John D John D - 1 month ago 6
C Question

What's the behavior of this code's loop?

int main()
{
int i;
int v = 5;
for (i = 0; v; i++)
{
v &= (v - 1);
printf("%d\n", v);
}
return 0;
}


I know it will exit after two iterations, but why?

Answer

The loop has a counter (i) that starts at zero. It runs the lines within in while it stop condition is not met (i.e., while v is different than0`).

In each iteration, v receives the result of a bitwise AND (&) between v and v-1.

Then, the value of v is printed at the end of each iteration.

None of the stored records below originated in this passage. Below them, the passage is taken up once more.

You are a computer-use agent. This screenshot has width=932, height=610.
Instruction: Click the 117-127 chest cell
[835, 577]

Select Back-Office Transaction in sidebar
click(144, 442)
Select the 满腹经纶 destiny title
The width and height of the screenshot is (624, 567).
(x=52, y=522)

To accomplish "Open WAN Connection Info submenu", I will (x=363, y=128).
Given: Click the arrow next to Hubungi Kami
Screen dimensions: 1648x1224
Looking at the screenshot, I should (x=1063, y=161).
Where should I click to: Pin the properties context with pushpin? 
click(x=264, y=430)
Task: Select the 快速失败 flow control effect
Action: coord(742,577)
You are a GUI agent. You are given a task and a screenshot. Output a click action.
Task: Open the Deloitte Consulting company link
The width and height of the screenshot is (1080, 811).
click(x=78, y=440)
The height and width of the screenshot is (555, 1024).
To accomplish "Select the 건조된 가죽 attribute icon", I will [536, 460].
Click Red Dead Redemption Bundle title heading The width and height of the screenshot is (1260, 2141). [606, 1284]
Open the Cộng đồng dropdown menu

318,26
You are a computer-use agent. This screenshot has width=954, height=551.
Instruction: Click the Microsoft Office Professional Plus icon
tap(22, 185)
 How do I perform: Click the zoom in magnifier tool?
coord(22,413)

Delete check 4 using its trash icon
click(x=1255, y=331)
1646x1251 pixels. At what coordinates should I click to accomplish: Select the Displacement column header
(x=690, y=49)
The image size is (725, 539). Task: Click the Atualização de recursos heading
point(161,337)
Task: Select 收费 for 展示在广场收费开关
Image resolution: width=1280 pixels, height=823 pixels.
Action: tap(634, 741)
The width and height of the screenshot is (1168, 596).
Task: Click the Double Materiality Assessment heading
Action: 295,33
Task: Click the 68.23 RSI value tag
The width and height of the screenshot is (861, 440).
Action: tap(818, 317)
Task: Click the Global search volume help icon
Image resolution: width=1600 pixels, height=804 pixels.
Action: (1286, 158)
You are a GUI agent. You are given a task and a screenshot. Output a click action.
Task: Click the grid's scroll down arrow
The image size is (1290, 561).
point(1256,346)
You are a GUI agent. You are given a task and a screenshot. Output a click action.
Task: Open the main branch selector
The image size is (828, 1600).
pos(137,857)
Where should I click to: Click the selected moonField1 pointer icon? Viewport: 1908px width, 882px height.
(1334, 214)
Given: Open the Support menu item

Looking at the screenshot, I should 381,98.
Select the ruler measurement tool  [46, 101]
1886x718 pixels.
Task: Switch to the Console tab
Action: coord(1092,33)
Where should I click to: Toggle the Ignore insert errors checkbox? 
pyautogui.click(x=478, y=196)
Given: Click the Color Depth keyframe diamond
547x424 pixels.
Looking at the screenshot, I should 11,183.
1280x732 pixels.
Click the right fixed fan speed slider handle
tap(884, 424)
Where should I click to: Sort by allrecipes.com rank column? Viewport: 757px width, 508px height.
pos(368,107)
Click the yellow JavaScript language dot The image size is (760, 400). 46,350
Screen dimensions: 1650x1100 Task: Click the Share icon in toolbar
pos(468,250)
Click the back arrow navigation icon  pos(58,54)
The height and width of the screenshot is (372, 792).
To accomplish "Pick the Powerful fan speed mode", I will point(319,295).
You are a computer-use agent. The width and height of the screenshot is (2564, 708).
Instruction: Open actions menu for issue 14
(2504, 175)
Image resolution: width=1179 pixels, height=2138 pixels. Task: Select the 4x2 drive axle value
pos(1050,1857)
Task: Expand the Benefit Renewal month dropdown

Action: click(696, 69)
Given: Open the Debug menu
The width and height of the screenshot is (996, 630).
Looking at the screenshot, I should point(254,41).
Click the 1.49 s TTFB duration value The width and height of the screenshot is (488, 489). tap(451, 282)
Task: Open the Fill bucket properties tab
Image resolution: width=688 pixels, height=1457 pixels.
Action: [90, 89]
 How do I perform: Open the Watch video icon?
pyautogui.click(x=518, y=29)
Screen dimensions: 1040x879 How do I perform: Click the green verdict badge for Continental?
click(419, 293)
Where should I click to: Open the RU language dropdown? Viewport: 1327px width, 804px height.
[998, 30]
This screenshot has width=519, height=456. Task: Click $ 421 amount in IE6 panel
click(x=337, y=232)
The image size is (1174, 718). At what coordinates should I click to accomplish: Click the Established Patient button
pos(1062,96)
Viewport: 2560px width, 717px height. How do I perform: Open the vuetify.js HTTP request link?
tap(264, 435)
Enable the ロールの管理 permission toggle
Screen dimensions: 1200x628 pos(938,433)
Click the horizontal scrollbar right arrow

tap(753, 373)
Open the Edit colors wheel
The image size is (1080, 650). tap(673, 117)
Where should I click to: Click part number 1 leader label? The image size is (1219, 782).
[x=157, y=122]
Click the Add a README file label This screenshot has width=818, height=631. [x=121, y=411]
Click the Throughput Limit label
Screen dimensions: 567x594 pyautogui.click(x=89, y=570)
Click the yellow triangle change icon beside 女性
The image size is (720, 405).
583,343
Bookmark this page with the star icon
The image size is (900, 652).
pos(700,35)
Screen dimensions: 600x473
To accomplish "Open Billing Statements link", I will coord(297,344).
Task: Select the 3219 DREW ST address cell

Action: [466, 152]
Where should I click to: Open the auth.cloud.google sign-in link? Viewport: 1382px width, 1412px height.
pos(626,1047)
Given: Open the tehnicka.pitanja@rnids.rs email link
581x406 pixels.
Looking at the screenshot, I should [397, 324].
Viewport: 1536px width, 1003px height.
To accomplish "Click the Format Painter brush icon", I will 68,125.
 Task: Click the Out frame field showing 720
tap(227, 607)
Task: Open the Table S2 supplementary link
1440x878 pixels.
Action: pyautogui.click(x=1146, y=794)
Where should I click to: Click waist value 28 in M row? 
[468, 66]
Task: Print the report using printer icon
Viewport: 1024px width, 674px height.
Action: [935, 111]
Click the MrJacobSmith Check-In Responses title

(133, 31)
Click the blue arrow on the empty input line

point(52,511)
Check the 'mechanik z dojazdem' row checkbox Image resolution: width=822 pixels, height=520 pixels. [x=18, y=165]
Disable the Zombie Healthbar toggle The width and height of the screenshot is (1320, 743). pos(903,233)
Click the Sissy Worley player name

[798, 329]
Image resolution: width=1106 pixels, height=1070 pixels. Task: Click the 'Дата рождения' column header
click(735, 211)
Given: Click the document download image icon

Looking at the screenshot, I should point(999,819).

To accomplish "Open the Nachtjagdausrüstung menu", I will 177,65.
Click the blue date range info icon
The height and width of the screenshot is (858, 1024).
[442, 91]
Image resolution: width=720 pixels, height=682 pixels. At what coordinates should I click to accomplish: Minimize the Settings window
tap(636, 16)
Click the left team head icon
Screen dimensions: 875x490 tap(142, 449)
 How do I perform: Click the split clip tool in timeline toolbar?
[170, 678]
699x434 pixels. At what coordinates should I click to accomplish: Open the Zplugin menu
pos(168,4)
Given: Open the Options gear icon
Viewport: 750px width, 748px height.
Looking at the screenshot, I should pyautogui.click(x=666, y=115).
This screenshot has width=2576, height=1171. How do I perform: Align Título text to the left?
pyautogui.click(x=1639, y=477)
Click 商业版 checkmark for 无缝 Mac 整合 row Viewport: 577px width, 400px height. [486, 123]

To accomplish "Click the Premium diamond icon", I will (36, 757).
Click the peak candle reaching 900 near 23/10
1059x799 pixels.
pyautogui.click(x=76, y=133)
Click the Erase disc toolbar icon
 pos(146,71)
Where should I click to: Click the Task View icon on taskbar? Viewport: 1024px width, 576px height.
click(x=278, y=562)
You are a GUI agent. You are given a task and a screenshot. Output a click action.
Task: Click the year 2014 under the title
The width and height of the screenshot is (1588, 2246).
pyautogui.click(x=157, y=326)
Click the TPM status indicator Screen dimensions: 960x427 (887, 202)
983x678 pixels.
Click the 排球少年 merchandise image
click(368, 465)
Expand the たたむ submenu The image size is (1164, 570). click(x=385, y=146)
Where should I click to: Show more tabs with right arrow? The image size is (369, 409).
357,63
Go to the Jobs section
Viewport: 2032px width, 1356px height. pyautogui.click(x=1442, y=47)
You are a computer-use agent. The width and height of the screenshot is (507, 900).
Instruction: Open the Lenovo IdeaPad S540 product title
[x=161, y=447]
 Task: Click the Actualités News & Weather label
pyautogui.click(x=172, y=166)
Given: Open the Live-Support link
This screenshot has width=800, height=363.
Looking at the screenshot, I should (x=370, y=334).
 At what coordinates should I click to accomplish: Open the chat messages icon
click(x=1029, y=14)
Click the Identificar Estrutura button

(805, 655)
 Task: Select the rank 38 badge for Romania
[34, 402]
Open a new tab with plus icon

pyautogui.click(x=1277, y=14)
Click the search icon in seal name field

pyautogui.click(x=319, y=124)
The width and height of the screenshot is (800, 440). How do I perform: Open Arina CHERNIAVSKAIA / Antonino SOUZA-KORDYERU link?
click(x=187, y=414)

If you add the statement below in just after for (i = 0; v; i++) {, you will be able to see what is being done in each iteration:

printf("i=%d, v=%d, v-1=%d, v & (v-1) = %d\n", i, v, v-1, v & (v - 1));

Output:

i=0, v=5, v-1=4, v & (v-1) = 4

4

i=1, v=4, v-1=3, v & (v-1) = 0

0

You can try it online here.

In the 1st iteration, v = 5 & (5 - 1) = 5 & (4) = 4. Since v != 0, the loop continues.

In the 2nd iteration, v = 4 & (4 - 1) = 4 & (3) = 0. Since v == 0, the loop stops.

As I stated in my comments, in a lower lewel, "there is a comparison being made, probably by a BNZ (branch if not zero) ASM instruction. IF the zero flag is not set, then continue; ELSE, branch. You can find more detailed info here and here."